Les femmes de policiers se sont rassemblées mardi soir place du Trocadéro à Paris, deux jours après le lynchage de deux policiers à Champigny.

Soutenir les policiers passés à tabac et surtout dire stop aux violences contre les policiers et à la haine anti-flic. C'était l'objectif des femmes de policiers qui se sont réunies mardi soir place du Trocadéro à Paris, après le lynchage de deux policiers pendant la nuit de la Saint-Sylvestre à Champigny.

Depuis deux nuits, Lydie, femme de policier, a du mal à dormir. Les images de la vidéo tournent en boucle dans sa tête : "C’est horrible, ça prend les tripes. Ça ne peut pas continuer des actes comme ça, qui restent impunis. Ça recommence et ça recommence. Voir ça, c’est inhumain."

La vidéo a fait l'effet d'un électrochoc.

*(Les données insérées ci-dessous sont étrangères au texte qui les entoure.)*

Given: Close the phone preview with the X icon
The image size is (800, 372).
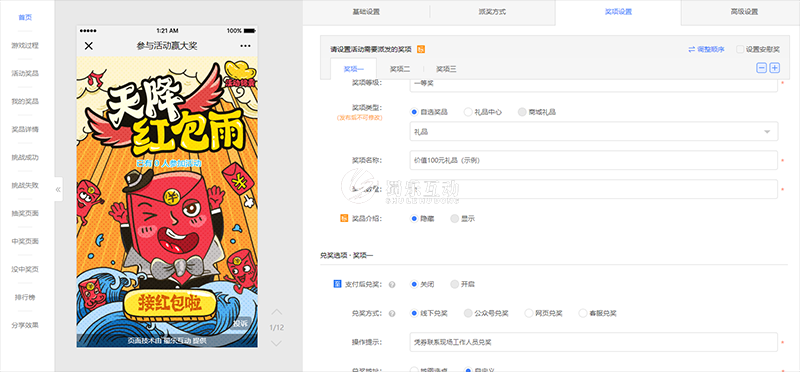Looking at the screenshot, I should coord(89,46).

Patricia était présente dans ce rassemblement. Si elle n'est pas policière, elle estime que s'en prendre aux forces de l'ordre, c'est s'en prendre à sa propre sécurité : "Qui va nous défendre si, eux, ils sont attaqués ? Une fois qu’il seront exterminés, qu’est-ce qu’il nous restera à faire ? Vivre sous la terreur ?"

Un peu à l'écart de la manifestation, un policier cagoulé confirme que la haine anti-flic progresse en France : "Même quand ça se passe bien on a de la haine. Même quand on fait un simple contrôle. Même si les gens ont fait une infraction, c'est de notre faute."

Jean, elle, est policière. Et elle veut que le gouvernement réagisse face à cette situation : "J'estime que quelqu'un qui veut tuer un flic mérite la prison. Ce n'est plus possible d'aller au tribunal, de recevoir une sucette et une petite tape sur la main et de se retrouver dehors 15 jours après. Il va falloir faire quelque chose."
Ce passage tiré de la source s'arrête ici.